Он, несомненно, что-то будет делать, а мне и браться неудобно, ибо завтра уезжаю недели на две, на три. Заварить кашу — не штука, а расхлебывать ее придется товарищам.
Здание опечатано, поставлена стража. От кого что они оберегают? Скороходов на пленуме говорил о том, что Скорынина «дрожала, волновалась», когда передавала Совету о захвате дома. На этом я сыграл и жалость к буржуям выставил в жестоком виде. При голосовании я сделал громадное опущение: не настоял на закрытом голосовании.
Разумеется, многие открыто не заявили о своем неодобрении Исполнительного комитета по нашему делу, но, несомненно в души многих я заронил сомнение в правильности действий Исполнительного комитета: двадцать пять человек воздержались. Это большое дело. Я думаю, что при закрытом голосовании их голоса решили бы дело в нашу пользу.
Дальнейший путь представляется мне следующим образом: в особняк, все-таки, надо итти. Нас оттуда выгонят — пусть, сопротивляться мы не будем. Мы найдем другой, известим Исполнительный комитет о том, что хотим его освободить для себя и посмотрим, что будет. Я уверен, что Исполнительный комитет этот новый особняк оставит за нами. Если же нет, то у нас будет новый козырь за то, чтобы этот особняк находить самим. Вам тут чудится унижение, капитуляция, компромисс… Да, со своей точки зрения вы правы, ибо считаете Совет вражьей организацией. К врагам итти на поклон — несомненно компромисс, несомненно капитуляция и унижение. Но в том-то и разница, что, не взирая ни на что, я до сих пор считал и впредь буду считать Совет товарищеской, дорогой для себя организацией, оплотом революции, органом, который с некоторыми видоизменениями может стать почти совершенным (для нашего времени) органом рабочего движения. Совет заблуждается, Совет ошибается. Правда. Но значит ли это, что Совет — вражеская организация? Для меня этого вывода нет.

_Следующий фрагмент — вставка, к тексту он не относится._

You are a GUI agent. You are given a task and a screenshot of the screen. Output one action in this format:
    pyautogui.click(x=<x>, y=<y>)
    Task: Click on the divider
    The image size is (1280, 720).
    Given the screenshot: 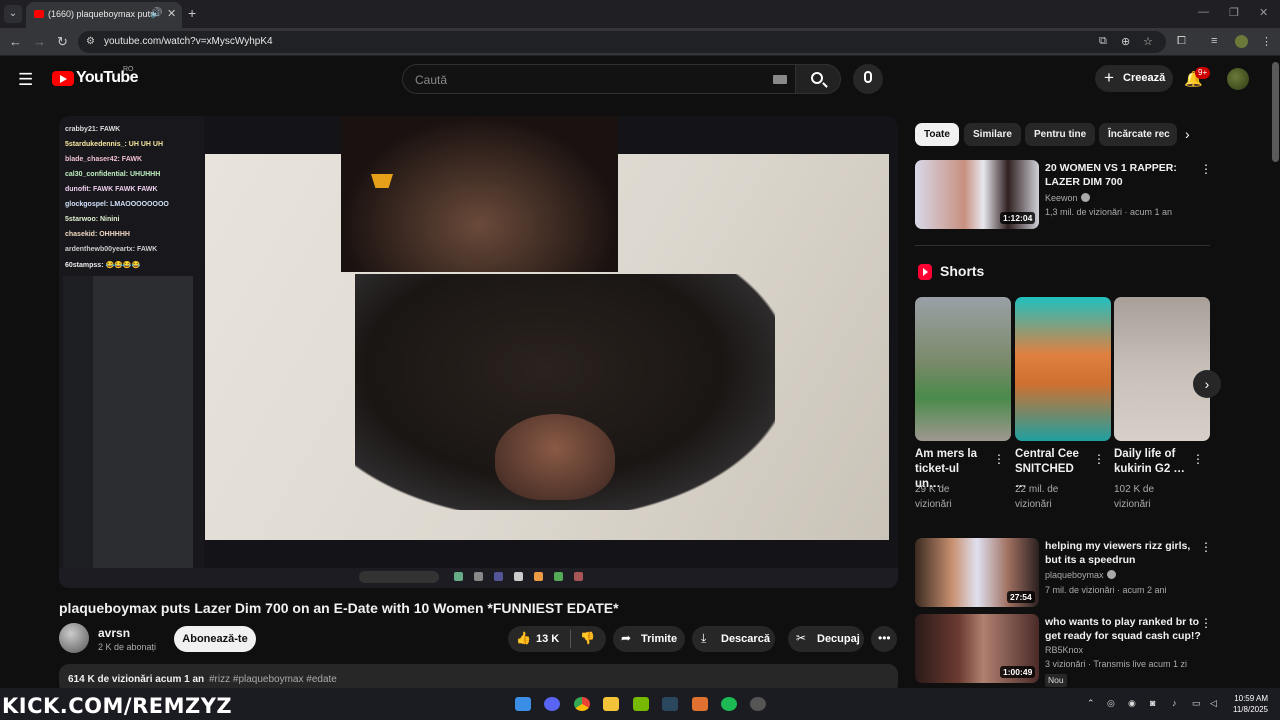 What is the action you would take?
    pyautogui.click(x=1062, y=246)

Должен быть этот стальной, могучий орган, который в переходное время вынужден проявлять свою диктатуру, свою беспощадность к врагам со всех сторон. Мы, анархисты, бродим вокруг да около, а открыто не хотим признаться в том, что для наших дней централизованная защита выгоднее, нежели децентрализованная.

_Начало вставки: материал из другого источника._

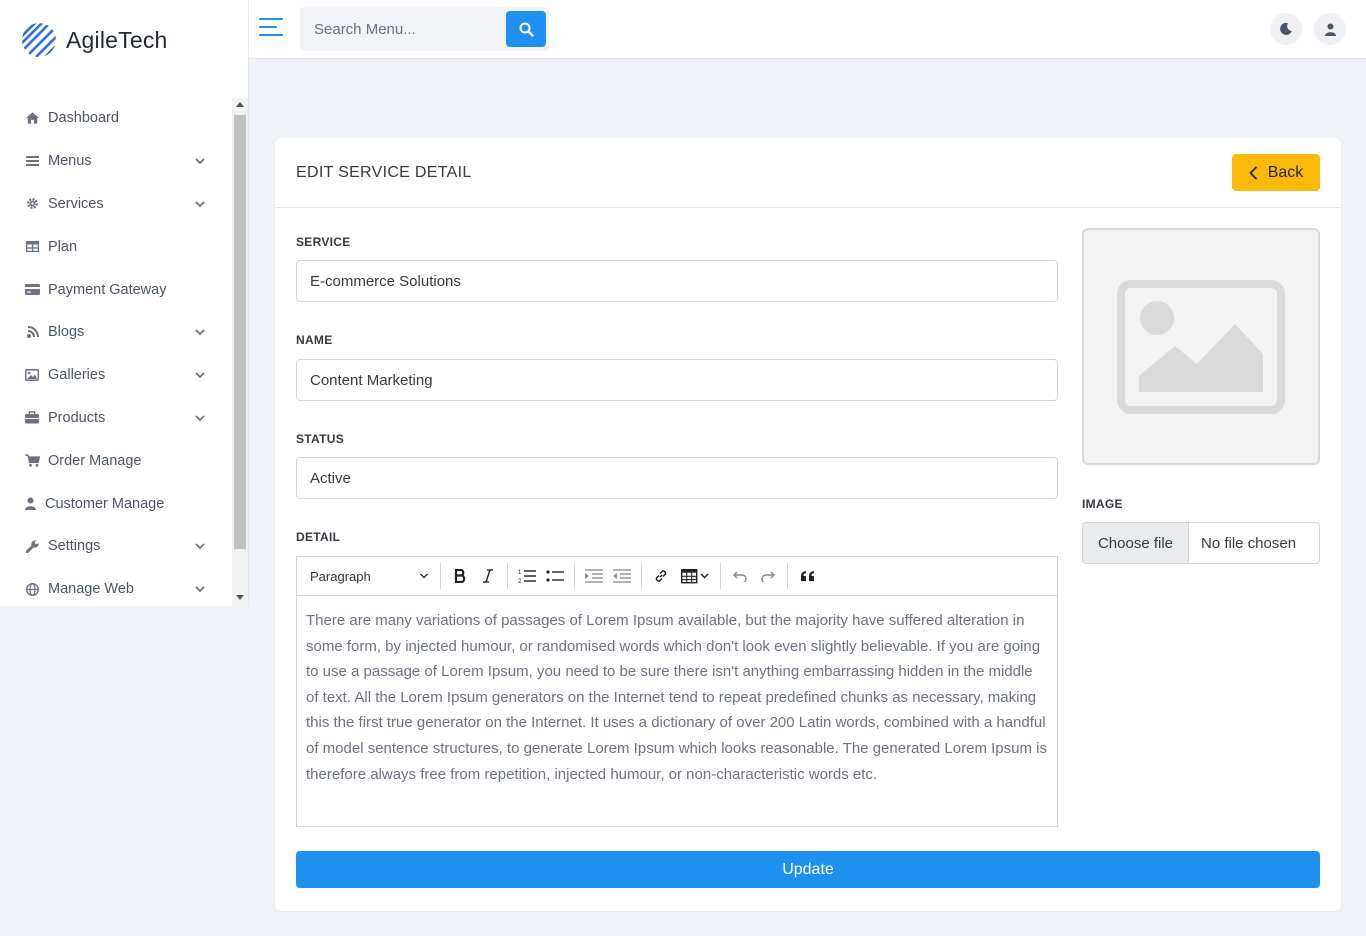  I want to click on sidebar-item-dashboard: Dashboard, so click(116, 118).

Большевики этот орган называют властью, мы его назовем организацией защиты. Но не в словах дело. Смысл ведь остается один и тот же.
Я все больше и больше убеждаюсь, что, проповедуя идеал анархии и претворяя его, где возможно, в жизнь, отнюдь не годится во имя этого идеала кидаться на стену, отказываться от централизованной защиты и тем самым губить дело. Я об этом еще не заявляю во всеуслышание, но переворот (да и переворот ли? Не было ли этого убеждения все время?) во мне, несомненно, имеется. Может быть, это будет новое течение и в анархизме, но это течение наиболее жизненно, оно ответит нуждам рабочих.
1 мая 1918 г.
Я никуда не уехал, остался в группе. На последнюю мою лекцию, что я читал у Горелина в столовой 27-го (Парижская Коммуна и Советская Россия), — на эту лекцию приехал Александр.
На следующий за лекцией день у нас было собрание группы. Разбирали, между прочим, вопрос о здании. Как быть? Президиум, затем Исполнительный комитет, а позже и Совет, постановили дом Скорынина взять «под лазарет».
Это «под лазарет» было уморительно: они путались дня три-четыре прежде, чем вскрыли его, а вскрыв — пустили туда несколько беженцев. Но так или иначе Совет одобрил поведение Исполнительного комитета.
Что оставалось нам делать?
Итти и во что бы то ни стало брать здание?
Лезть на стену, стрелять?
Нет, — это безрассудно, это вредно для общего дела.
Может быть, снова поднять вопрос в Совете?
Это бесполезно и неудобно: что скажешь нового?